Algorithm:

Find k, the position of the most significant bit of the xor-sum for the given numbers (4, in your example). Determine if all the given numbers have that given bit set (as in your example) or not.

If they do, than you must increase two of the given numbers, such that their most significant bit will be on position k+1. To determine witch, you should brute-force all the pairs of numbers and increase one of them until it becomes 2^(k+1) and the other until the xor-sum equals to 0. Then choose the best pair.

If they don't, than you have to increase only one of the given numbers, that has its k-th bit 0. To determine witch, you should brute-force all such numbers and increase them until the xor-sum equals to 0. Then choose the best one.
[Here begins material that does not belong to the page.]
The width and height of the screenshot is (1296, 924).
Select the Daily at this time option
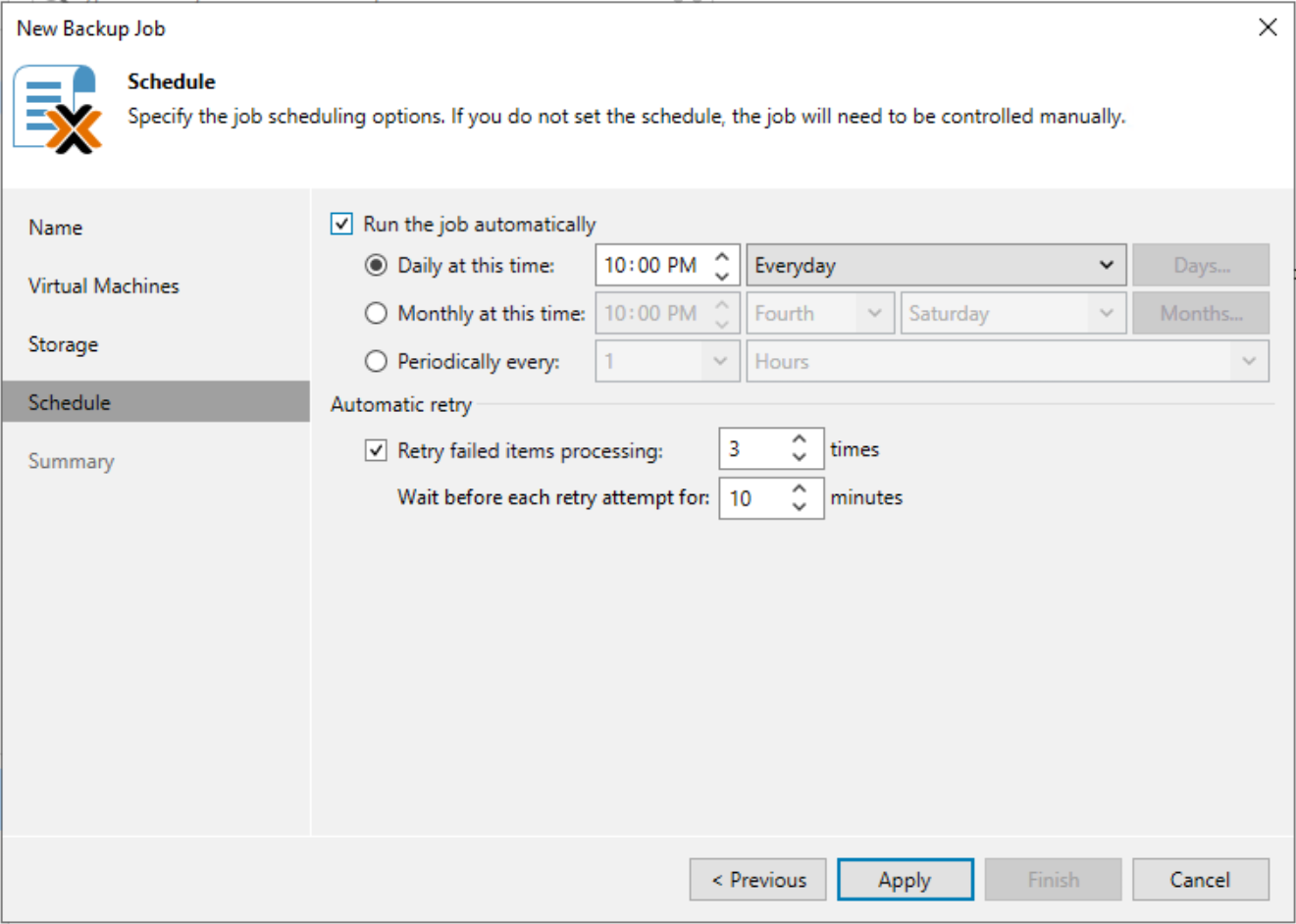point(376,265)
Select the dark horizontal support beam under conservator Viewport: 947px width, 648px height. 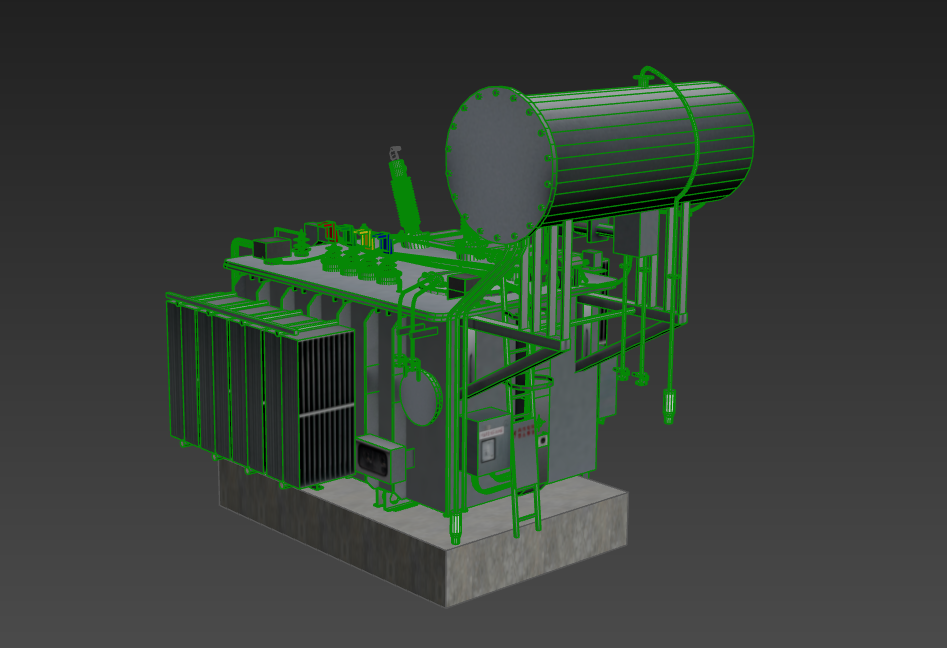pyautogui.click(x=538, y=346)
To determine how much one of the numbers should be increased such that the xor-sum of all becomes 0, compute the xor-sum of all the other numbers and subtract from it the number that must be increased.

Nice problem:)

I have come up with an approach which runs in O(n * 2^n * 31 * n), for n = 15, it 's a bit slow (228556800) for one test case. Here are the details:

I use a dp approach(memoization) here, we define a state as (int mask, int pos):

• mask

  0 <= mask < 2^n - 1, if 2^i & mask > 0, we mean number i has been added before, and all lower bit(<=pos) can be considered as zero.

• pos

  current check bit position, start from high to low

We start from highest bit to lowest bit, and each time we check the count of the given numbers which have current bit set, we denote it as one_cnt, if

• one_cnt is even

  current pos's xor is zero, we just move to (mask, pos - 1)

• one_cnt is odd

  if one_cnt equals to n (full odd), here we consider as an bad state and do nothing. Otherwise we iterate on numbers which contain zero at pos and try to place a one here.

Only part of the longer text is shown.